Ma la legge 40, pur così tonificata dal mancato quorum del voto popolare, è stata comunque del tutto smantellata da una serie di sentenze che ne hanno individuato diversi profili di incostituzionalità. Nei primi anni di applicazione l’effetto più evidente della legge fu l’aggiramento dei vincoli attraverso l’exit. Recandosi fuori confine le coppie italiane hanno fatto ricorso alla fecondazione eterologa (quando non all’utero in affitto), in sicurezza e con costi accessibili a larghi strati di cittadini e cittadine desiderosi di avere un figlio ad ogni costo. Non rose e fiori, certo, ma prospettive di successo comunque più ampie rispetto ai vincoli della legge italiana.

Che cosa ci insegna il destino della legge 40? Ci insegna che il mondo è più grande, più vario e più complesso di quanto può disciplinare in tema di diritti una norma di legge di un Parlamento – soprattutto se quel Parlamento è in Europa e i suoi cittadini godono di buoni livelli di reddito e di informazione.

Non ha senso affondare una legge perché la si ritiene capace di incentivare l’utero in affitto (per riprendere questa greve formulazione, brandita come clava). Le vie della genitorialità surrogata sono varie e tutte sono attive da anni. Per restare nella prospettiva del mercato: la mancata approvazione della legge non creerà un boom né tantomeno indurrà una crisi del settore. Ci sarà un’unica differenza e sarà a carico dei più deboli, i figli. L’unico esito sarà impedire ai figli di avere una tutela pari a quella dei figli di coppie eterosessuali. Come dire: quando avranno bisogno di un ricovero in ospedale per essersi lussati il polso giocando a pallone o cadendo dalla bici potranno contare solo sull’assistenza di uno dei genitori, essendo l’altro formalmente un estraneo.

Alla fine la mancata approvazione della stepchild adoption, o dell’intera legge, avrà le sue vittime certe: i figli delle coppie omosessuali, che si ritroveranno davvero diseguali rispetto ai figli delle coppie eterosessuali, sposate o meno che siano.
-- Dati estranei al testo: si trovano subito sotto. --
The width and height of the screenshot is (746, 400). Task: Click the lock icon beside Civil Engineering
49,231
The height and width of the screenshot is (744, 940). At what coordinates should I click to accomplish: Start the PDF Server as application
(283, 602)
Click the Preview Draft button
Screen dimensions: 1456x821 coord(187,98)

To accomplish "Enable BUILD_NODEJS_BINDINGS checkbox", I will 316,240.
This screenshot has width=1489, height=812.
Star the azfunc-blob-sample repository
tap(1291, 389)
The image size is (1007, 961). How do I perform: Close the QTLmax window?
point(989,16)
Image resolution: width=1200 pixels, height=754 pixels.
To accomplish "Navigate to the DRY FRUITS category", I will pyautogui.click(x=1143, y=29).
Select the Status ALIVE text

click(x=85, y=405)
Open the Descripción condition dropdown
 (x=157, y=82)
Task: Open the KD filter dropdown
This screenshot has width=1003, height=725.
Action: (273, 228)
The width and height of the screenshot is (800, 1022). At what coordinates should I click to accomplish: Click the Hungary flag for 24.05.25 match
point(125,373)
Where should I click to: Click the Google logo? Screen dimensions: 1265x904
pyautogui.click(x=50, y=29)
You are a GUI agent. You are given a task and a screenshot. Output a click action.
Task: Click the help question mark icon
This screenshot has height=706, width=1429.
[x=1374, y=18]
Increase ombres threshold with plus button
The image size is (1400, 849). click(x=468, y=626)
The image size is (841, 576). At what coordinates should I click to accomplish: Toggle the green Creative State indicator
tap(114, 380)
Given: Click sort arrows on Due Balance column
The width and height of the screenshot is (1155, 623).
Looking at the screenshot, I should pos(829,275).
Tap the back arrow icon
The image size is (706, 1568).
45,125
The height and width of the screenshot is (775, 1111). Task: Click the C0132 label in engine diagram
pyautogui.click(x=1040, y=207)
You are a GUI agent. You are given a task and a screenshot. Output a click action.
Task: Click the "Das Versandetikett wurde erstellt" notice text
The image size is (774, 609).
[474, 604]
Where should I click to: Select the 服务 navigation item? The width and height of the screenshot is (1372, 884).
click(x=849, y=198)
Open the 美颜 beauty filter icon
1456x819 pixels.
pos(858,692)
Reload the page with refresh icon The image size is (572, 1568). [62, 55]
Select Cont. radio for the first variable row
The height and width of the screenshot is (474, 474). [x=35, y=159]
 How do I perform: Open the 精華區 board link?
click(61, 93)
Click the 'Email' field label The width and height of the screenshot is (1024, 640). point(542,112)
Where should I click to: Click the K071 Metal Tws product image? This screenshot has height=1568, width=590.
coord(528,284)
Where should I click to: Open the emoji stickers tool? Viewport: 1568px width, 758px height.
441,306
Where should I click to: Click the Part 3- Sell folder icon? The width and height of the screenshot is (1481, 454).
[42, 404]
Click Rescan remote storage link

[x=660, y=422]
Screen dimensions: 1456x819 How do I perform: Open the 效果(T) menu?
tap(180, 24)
Per tacere poi del fatto che l'adozione sarà sempre decisa da un giudice, il che già mi pare una promessa di attese e di spese.

Il credente ha ovviamente tutti i diritti di dissentire, di considerare inammissibile che una coppia di omosessuali abbia dei figli, e tutta la libertà di manifestare questo dissenso, ma dovrebbe possedere anche la sensibilità di considerare i figli – tutti i figli – un bene comune.